Most games use a combination of both. General movement in The Division (or almost all games) is opt-out. You can go anywhere unless it’s specifically blocked off. Most games that allow for jumping and crouching simply extend movement options to cubbies and low platforms and short ravines. Thief extended this further with mantling and the ability to place ladders (aka ropes), which were still easy to fall off to one’s demise.
Efforts to solve the death-by-ladder problem are what got opt-in movement interfacing started in the first place. Some games figured that if you had to specifically engage a ladder through a context control (say by using it with an action button), then they’d be safer. It was an easy step from there to turn jumping contextual when there were only few situations where leaping was necessary or appropriate.

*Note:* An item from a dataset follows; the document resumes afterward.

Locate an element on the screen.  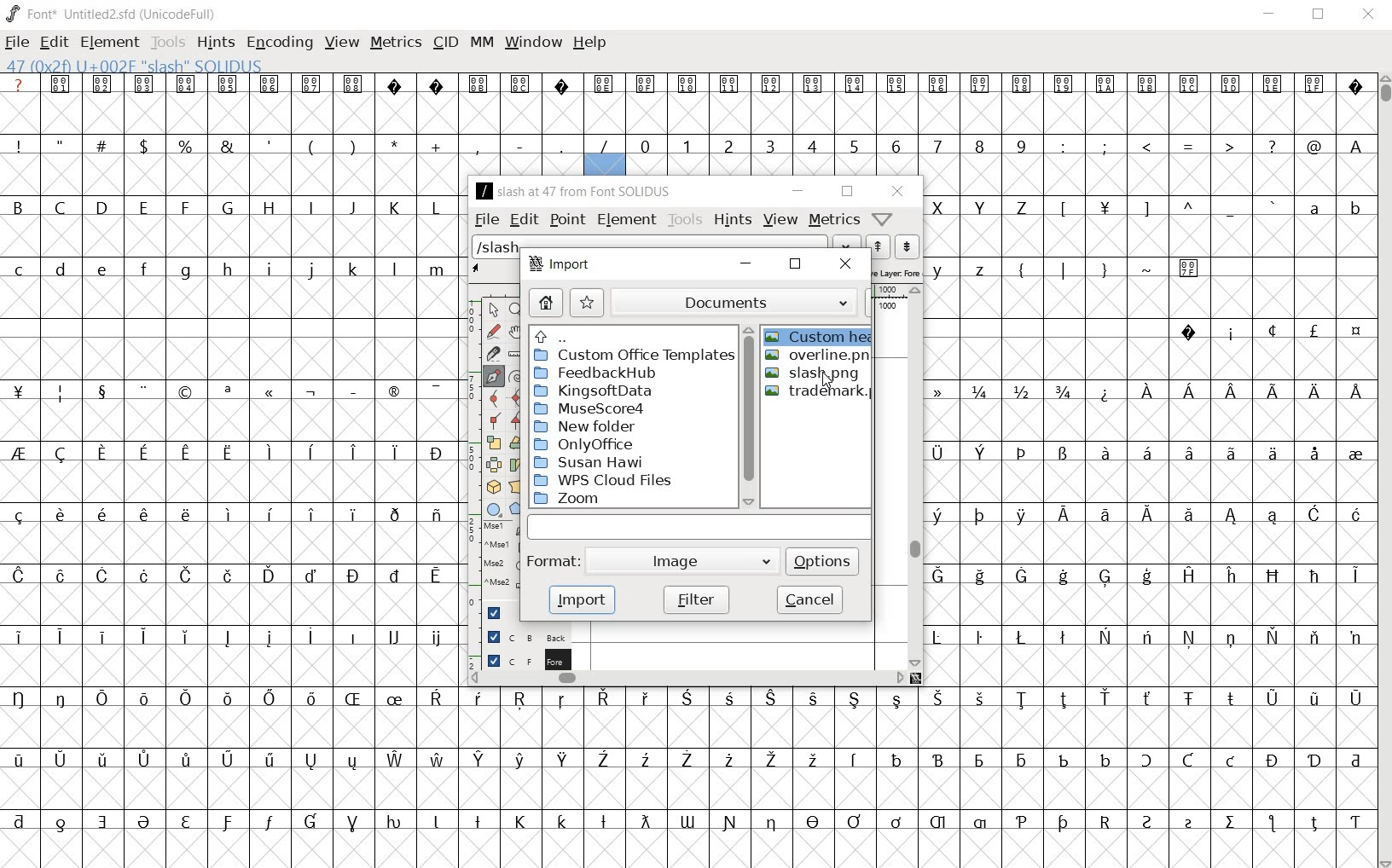
symbols is located at coordinates (317, 144).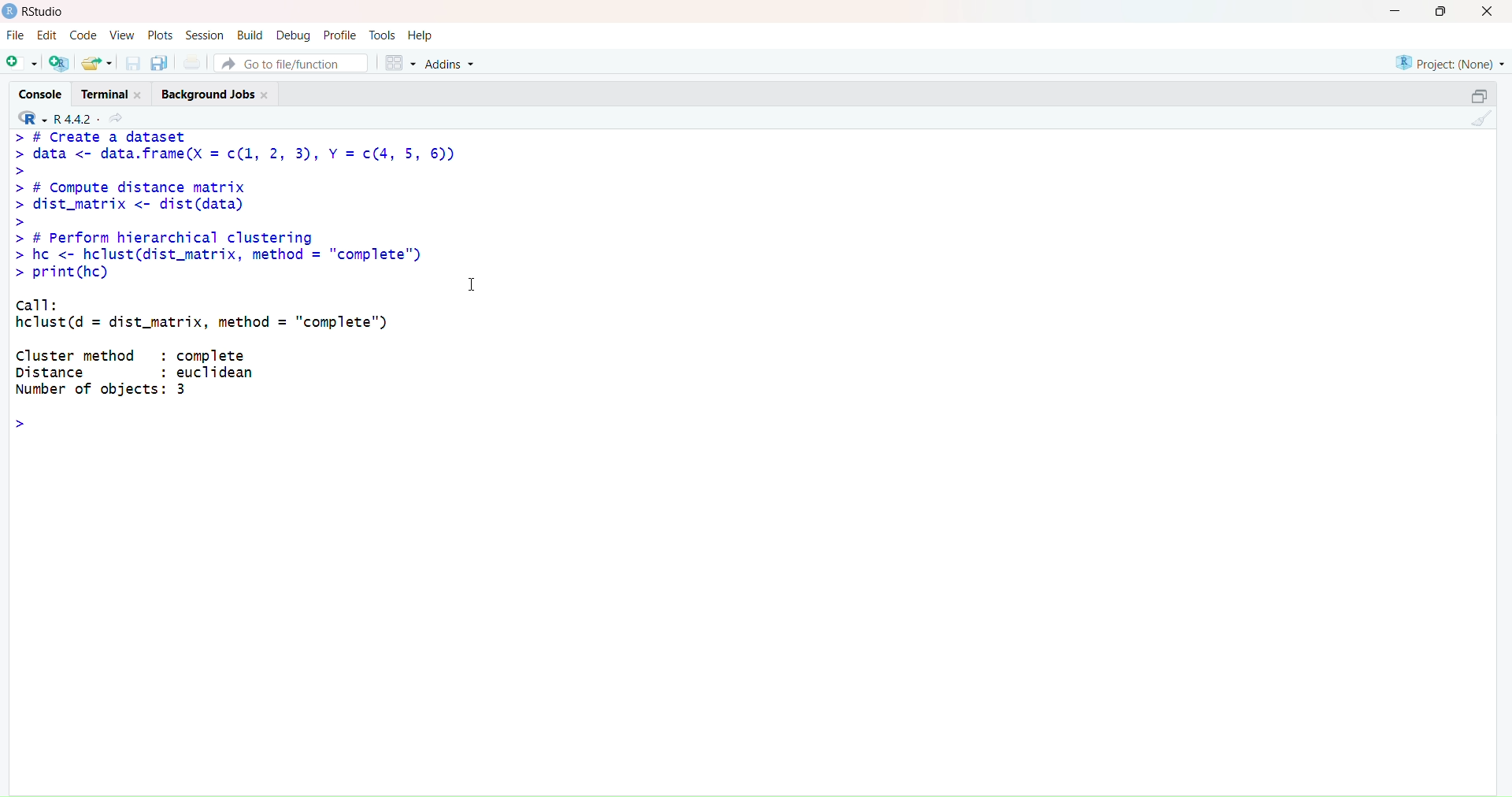  I want to click on Edit, so click(49, 35).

We’ve also seen the rise of invisible walls, which started as a way to reinforce walls and cliffs to keep players within the confines of the level. In later games, perfectly good (appearing) corridors would be blocked off on the mere excuse that the story isn’t in that direction. (It’s not too offensive when used sparingly.) In a step in the opposite direction the Serious engine could surround the level with miles of traversable, explorable and remarkably empty desert (which, while liberating to players, presented its own problems).
The good thing about erring on the side of opt-out play is that there are happy accidents. Players can utilize all of the terrain’s features, even those that the developer didn’t account for. Of course, this can also lend to unhappy accidents as well, in which critical logical sequences can be short circuited, or the player finds himself off the map, sometimes unable to get back, or falling into infinity (a transcendental experience by which many players have found enlightenment, albeit briefly).

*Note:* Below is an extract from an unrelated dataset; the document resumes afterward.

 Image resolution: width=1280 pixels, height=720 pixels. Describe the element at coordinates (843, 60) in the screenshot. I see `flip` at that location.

Opt-in design gets neither benefit. No accidents, happy or unhappy, but if the dev isn’t super thorough, it can become as if like invisible walls are everywhere. Opt-in also requires the necessity of perceptible interface queues: cover has to look like cover, and non-cover look like non-cover, or the player gets frustrated. The emotional impact of vagaries and arbitrary exceptions in opt-in games becomes exaggerated, driving players to paranoia. They also can cost (virtual) lives. When an opt-in escape becomes closed off (say if Batman has to fight a boss monster), if it’s not acknowledged or justified by story, it reads as developer disinterest. Slipshod storytelling. Like too many invisible walls, it feels contrived and confining. (More so when, in Batman canon, he depends more on tactics and second-guessing than he does on sheer rage to drive his dispensation of justice in fist-sized servings)
To be fair, Manhattan in The Division is huge. A few level-design flukes and awkward interface moments are inevitable and forgivable. But ambition of magnitude requires commitment of magnitude. A few danger spots where the cover is all wrong can be counted as anomalies, omissions in quality control. But when they appear all over town, and more consolidated in higher-level districts, then it feels wittingly contrived, like someone’s using interface difficulty rather than environmental difficulty to make the game unnecessarily harder.
Then it feels like the developers are just intentionally trolling the players.